The (tail + 1) % capacity wraparound logic here is the same thing I'd written solving Design Circular Queue. The difference is what surrounds it.
A mutex protects the few lines where head, tail, and size are modified together. These three variables have to stay consistent with each other. A thread switch between any two of those updates without a lock causes corruption. The mutex is held for microseconds during this. The actual work - the HTTP request - happens completely outside the lock. That's what makes real concurrency possible. Locking the bookkeeping is not the same as locking the work.
A condition variable solves the idle problem. Without it, workers spin in a loop burning CPU. With pthread_cond_wait, a worker releases the lock and goes to sleep atomically until signaled. The while loop around it isn't defensive programming - spurious wakeups are real and the condition needs to be rechecked every time. The lock/unlock balance from Valid Parentheses holds here too: pthread_cond_wait releases the mutex on entry and reacquires it on exit.
The Thread Pool
A fixed set of worker threads, all sharing one task queue. Each worker runs the same loop:
while (not shutdown or queue not empty) {
task = dequeue() // sleep here if nothing to do
task->function(task->arg) // do the work
}
Workers are created once at startup and reused for every request.

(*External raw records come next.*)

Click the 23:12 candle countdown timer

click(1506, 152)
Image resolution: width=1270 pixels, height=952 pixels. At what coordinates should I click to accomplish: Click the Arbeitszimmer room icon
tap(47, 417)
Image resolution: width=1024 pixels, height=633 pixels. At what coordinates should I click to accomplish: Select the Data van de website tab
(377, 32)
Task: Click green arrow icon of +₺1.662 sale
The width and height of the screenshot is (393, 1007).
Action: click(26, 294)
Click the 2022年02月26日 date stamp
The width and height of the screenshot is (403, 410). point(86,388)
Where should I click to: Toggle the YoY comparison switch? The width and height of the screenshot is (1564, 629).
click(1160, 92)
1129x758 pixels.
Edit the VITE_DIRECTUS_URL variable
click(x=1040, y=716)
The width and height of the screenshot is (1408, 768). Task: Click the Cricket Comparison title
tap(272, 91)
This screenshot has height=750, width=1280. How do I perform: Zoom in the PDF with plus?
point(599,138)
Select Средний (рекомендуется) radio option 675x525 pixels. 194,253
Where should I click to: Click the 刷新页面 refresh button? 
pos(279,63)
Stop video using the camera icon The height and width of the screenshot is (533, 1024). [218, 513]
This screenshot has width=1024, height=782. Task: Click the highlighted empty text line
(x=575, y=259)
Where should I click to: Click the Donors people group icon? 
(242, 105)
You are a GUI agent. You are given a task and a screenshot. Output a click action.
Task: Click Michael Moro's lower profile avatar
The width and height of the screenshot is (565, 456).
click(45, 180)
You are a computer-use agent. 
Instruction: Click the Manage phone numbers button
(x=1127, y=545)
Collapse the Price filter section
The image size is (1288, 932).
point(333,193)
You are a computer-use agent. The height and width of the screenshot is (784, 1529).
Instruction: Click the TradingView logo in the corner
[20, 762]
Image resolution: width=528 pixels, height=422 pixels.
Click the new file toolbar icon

Shutdown required one non-obvious step: when thread_pool_destroy sets shutdown = 1, workers are sleeping inside pthread_cond_wait. They'll never wake up to check the flag. The fix is pthread_cond_broadcast - wake every sleeping worker so they can each see the flag and exit.
I caught a race empirically before understanding it analytically: 3 out of 5 tasks printing, not 5. Intermittent, hard to reproduce. That's what a race condition looks like in the wild.
The Async API
With the queue and pool in place, adding async was connecting the pieces:
fetch_async(request, my_callback, context);
This function creates a task where the work is fetch_sync, drops it in the queue, and returns immediately. A worker picks it up, runs the HTTP request, then calls the callback with the response.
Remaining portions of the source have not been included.